We, by that I mean she, signed a kind of 'pre-sale' document. We agreed to come up with 100,000 baht by September 2010, this would be signed by both buyer and seller, witnessed by other people of 'good standing' in the village and the Pu Yai Baan. I just managed to get the money together in time.  There was no backing out by either side now! If we couldn't come up with the rest by January (it wasn't specified to me whether it was the beginning or the end of January!) The seller would get to keep our deposit and sell the house to someone else. I was always fairly doubtful that there was anyone else lined up to buy it, the property market in rural Thailand is nothing like the same as it is here. I can't see anyone who hasn't got a connection to that particular village wanting to buy it and those that have, already have houses so when we reached November and he (the seller) suddenly announced he had another buyer, I didn't panic too much!

Turns out I was right, the mysterious 'waiting in the wings' person didn't materialise and the 'start new year, need to do everything finish' ended up being the 18th of January!

We did it, we bought the house, no mortgage, no estate agents, no bother. Well, almost no bother....(see the post entitled 'Mai dai!' for further information of just how much 'bother' Thai beaurocracy can put in your way!)

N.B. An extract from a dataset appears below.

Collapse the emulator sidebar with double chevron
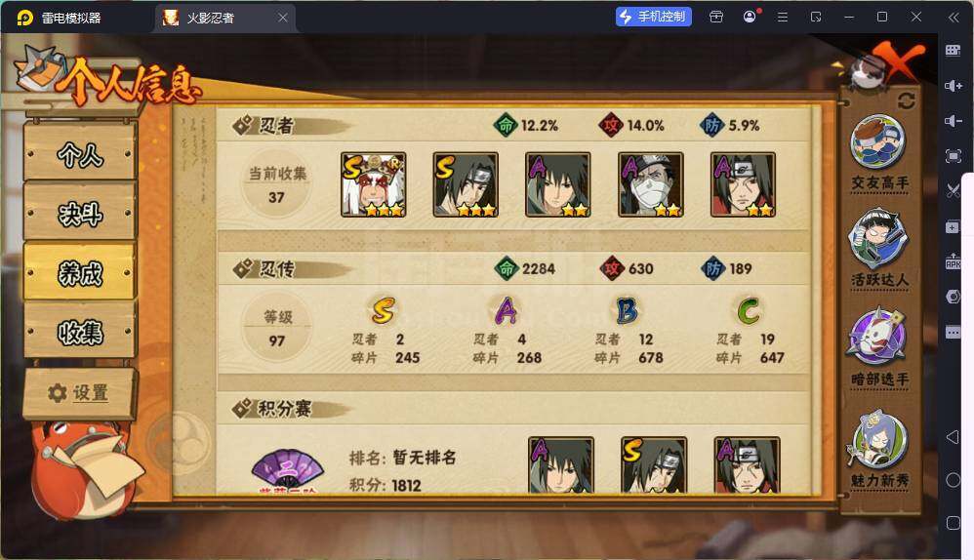 (954, 17)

Anyway, (see I told you!) after the money changed hands there was work to do! The land at the back of the house had been planted with banana trees. It was previously occupied by an old Thai lady. Old Thai ladies, often quite rightly, see it as important to be able to grow food.

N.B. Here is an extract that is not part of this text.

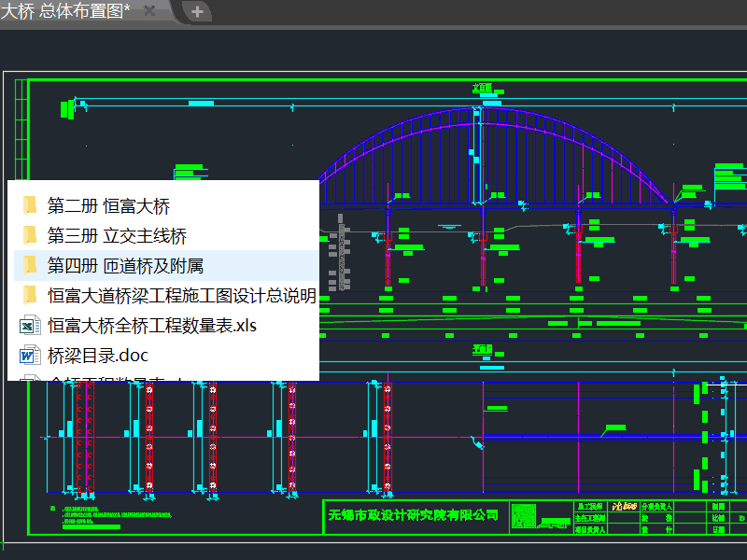Image resolution: width=747 pixels, height=560 pixels.
Task: Click the yellow folder icon of 第二册
Action: pos(30,206)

Seeing as we intend to build another small house for Bow's sister and two children to live in as they currently occupy what can only be described as a small shack made from odd bits of wood and corrugated metal on land belonging to, how shall we describe him?

Here we touch on the Thai extended family and what, if you've spent any time amongst Thai people at all will be reasonably familiar with. He's my girlfriend's sister's husband's father. We'll call him 'Dad' everyone else does! It can be confusing for some 'farang' to hear "sister from me but not for really" "yes, mum but not mum" "dad from my friend but same same dad from me" I find it best to do what they do. Everyone old enough to be your dad is 'Por' (followed by his name, sometimes) female equivalent is 'Mae' or mum. Everyone old enough to be your older brother or sister or maybe younger but you're not sure or they might be more important than you, is 'Pi' (that's pretty much everyone, I know!) after that, it gets complicated!

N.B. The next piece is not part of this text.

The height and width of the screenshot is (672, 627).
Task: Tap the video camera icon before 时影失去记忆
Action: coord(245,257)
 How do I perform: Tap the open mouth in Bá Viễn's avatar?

So, trucks of earth needed to be brought, turns out the land isn't high enough, bit of a dip, not the best idea given the proximity of one of the largest rivers in the world (about 100 metres!) So, negotiations are required with the owners of the land to the rear of the property as we have to cut down some trees on their land to gain access. Splendid idea, I think to myself! Ready and waiting for "you hab husban falang, he hab too mut money chai mai?"

Dad to the rescue! he nips round there, tells them they're getting 3,000 baht and that's the end of it! "ow sam pan baht la gan!"
I like Dad.

The hole is duly made, the neighbours get their 3,000 baht and the trucks and tractor arrive. 500 baht per truck load of earth, not bad.

It all gets levelled out, here's Pi Suk (Bow's sister's husband) and his son Gop getting their hands dirty. I should add at this point, some families of Thai girlfriends/wives seem to, how shall we say this politely? Have their hands out?

I have never been asked for any money for the hours and hours of hard work Pi Suk and his friends have done on my behalf.

They do all this work in between bringing their crop of tobacco in from the fields. It's a family thing, it's a good thing!

A bit of earth is needed at the front as well, all levelled off and looking nice I think!

Now for the wall.
This wall (no, it's not finished yet, there's more rebar there for the supports and it will be rendered and painted white) goes round to the right hand side as we're looking at it now, down the side of the property to stop the dogs getting into next door, they sell food and drink there, they don't want our pesky dogs running about all over the place.

Pesky, maybe, but cute none the less!

Ok, that's it for this post, a bit long and rambling but there it is!